Passage given:

#####

Today I read a wonderful piece on Aeon by Michael Schulson on the uses of randomness, which is the best thing I’ve seen on this topic in a long time. I talk a lot on this blog about incorporating chance into the creative process, but I’ve gained some new perspectives from Schulson, who emphasizes the value of randomness in deciding between equally plausible alternatives in situations where reason doesn’t confer a meaningful advantage. The Kantu of Borneo, for instance, base the decision of where to establish their annual farming sites on the appearance in the forest of seven species of bird. The anthropologist Michael Dove assumed that these birds were providing subtle ecological clues to the farmers, but after further observation—and decades of reflection—he realized that the birds supplied a form of randomness. There were few rational reasons for choosing one spot over another: the vagaries of drought, pestilence, river levels, and other variables meant that the suitability of any particular location couldn’t be predicted in advance. Randomness allowed the Kantu to pick a diverse set of farming sites, which, in the long run, worked better than following a set of more structured but misleading rules.

Schulson goes on to illustrate his point with numerous other examples, from the use of oracle bones by Naskapi hunters to the rituals of the Azande of Central Africa, who would poison a chicken and base their decisions on whether or not it survived. (Of the latter, the anthropologist E.E. Evans-Pritchard wrote: “I found this as satisfactory a way of running my home and affairs as any other I know of.”) Schulson also quotes political theorist Peter Stone, author of The Luck of the Draw, who argues that randomness is most useful in what he calls the sanitizing effect—a means of leaving both good and bad reasons out of the picture. Individual rolls of the dice may result in better or worse choices, but over time, the outcomes are smoothed out into something resembling a neutral result. “Sometimes,” Stone concludes, “the danger of bad reasons is bigger than the loss of the possibility of good reasons.” The most obvious application is the practice of sortition, in which officials are elected by lottery. This prevents power from being concentrated into any one person or family—or into a class of career politicians—and while it might seem problematic in theory, in practice, it seems to work pretty well, or no worse than anything else.

#####

Set task 1: Rewrite the paragraph of the passage on randomness that begins "Today I read a wonderful piece" in a shorter form, keeping its main facts.
Set task 2: Write what follows in the passage on randomness, continuing from its final sentence.

Available data:

#####

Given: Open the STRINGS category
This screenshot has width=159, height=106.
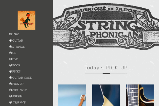Looking at the screenshot, I should point(19,47).
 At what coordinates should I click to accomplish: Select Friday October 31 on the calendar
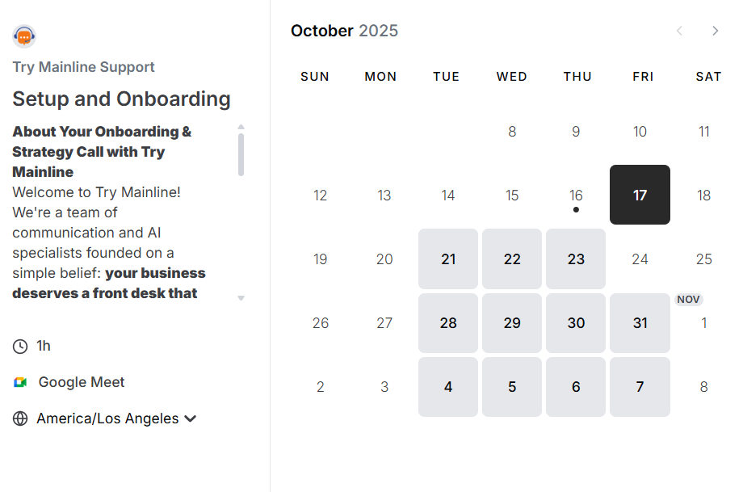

#####

Task response 1: The writer praises Michael Schulson's Aeon piece on the uses of randomness as the best thing on the topic in a long time. The blog often covers chance in the creative process, but Schulson adds a new perspective: randomness is valuable for deciding between equally plausible alternatives when reason gives no meaningful advantage. For example, the Kantu of Borneo choose their annual farming sites based on where seven bird species appear in the forest. The anthropologist Michael Dove first assumed the birds gave subtle ecological clues. After further observation and decades of reflection, he realized they supplied a form of randomness. Drought, pestilence, river levels and other variables made any site's suitability unpredictable. Random choice therefore gave the Kantu a diverse set of sites, and in the long run this worked better than structured but misleading rules.

Task response 2:
Even if you aren’t willing to go so far as to organize your country, or your life, by drawing lots, the article hints at an expect of randomness that I hadn’t sufficiently appreciated: it provides a stimulus for action in situations when any action at all is preferable to the alternative. The first draft of a novel is a great example. Every manuscript has to be cut, massaged, and rewritten in later stages to end up in a publishable form, but that process depends on the existence of a critical mass of raw material. When you’re writing a first draft, the real risk isn’t generating a few pages of bad description or a subplot that doesn’t work—it’s getting so hung up on the outcome that we never finish. A bad draft can always be improved, but first, it needs to exist. And if a procedure like drawing tarot cards or casting a hexagram can push you into doing something when you’d prefer to dither, it’s worth a try. It’s a little like using a diving rod to figure out where to dig for water. Even if you discount the dowser’s intuition, in many parts of the world, you’ll find water if you dig deep enough anywhere. Dowsing provides a means of selecting among the possible alternatives, and if you don’t have more scientific methods available, it’s better than nothing.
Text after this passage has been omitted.